Problem
Across the listing that follows, work out how many lines carry the string "Select". Provide that number and nothing else.

[Opening Supplied entries section]

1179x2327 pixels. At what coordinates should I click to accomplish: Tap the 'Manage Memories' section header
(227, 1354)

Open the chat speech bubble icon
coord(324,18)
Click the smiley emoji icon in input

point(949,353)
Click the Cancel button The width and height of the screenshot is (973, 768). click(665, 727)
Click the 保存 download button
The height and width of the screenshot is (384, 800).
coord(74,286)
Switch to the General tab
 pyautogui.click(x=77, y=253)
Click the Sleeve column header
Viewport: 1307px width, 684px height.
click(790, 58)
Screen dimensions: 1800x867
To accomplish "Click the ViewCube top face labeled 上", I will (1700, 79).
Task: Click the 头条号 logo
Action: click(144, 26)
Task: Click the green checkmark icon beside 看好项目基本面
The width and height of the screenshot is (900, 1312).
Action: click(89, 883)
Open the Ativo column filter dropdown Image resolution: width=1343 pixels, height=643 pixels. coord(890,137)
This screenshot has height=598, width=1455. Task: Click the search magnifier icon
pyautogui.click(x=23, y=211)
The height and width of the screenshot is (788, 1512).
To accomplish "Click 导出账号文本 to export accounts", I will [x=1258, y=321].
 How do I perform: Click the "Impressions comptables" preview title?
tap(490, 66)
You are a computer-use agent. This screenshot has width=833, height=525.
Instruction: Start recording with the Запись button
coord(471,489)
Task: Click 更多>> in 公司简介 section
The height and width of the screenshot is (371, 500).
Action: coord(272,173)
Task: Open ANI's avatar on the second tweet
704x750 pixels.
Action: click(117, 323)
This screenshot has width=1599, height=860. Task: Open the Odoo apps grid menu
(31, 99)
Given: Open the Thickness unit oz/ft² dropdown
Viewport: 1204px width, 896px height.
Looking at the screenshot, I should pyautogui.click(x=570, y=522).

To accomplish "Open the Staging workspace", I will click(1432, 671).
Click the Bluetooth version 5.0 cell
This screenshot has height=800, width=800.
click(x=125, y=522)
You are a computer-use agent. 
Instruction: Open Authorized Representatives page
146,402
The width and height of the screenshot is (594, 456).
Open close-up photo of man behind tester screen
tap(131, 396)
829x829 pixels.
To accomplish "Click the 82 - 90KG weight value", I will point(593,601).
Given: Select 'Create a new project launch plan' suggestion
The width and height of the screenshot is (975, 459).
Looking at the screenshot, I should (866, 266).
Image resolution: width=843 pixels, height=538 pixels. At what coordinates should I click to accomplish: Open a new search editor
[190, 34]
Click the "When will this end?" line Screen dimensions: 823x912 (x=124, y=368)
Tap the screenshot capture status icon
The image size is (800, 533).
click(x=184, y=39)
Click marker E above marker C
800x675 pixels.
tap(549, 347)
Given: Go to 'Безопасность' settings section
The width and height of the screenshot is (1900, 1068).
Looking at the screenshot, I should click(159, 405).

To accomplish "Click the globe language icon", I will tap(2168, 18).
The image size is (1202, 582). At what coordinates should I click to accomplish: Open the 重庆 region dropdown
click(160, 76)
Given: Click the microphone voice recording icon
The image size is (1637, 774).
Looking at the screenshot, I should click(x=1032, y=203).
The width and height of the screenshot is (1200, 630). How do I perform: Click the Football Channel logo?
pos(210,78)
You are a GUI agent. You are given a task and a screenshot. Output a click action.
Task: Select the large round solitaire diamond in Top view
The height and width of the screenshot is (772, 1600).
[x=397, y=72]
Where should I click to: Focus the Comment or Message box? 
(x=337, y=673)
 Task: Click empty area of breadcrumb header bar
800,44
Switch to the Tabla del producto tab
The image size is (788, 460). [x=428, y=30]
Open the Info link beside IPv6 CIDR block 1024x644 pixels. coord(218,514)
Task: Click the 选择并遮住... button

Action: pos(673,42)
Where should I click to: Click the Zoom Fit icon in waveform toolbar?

[Closing Supplied entries section]

Expected answer
2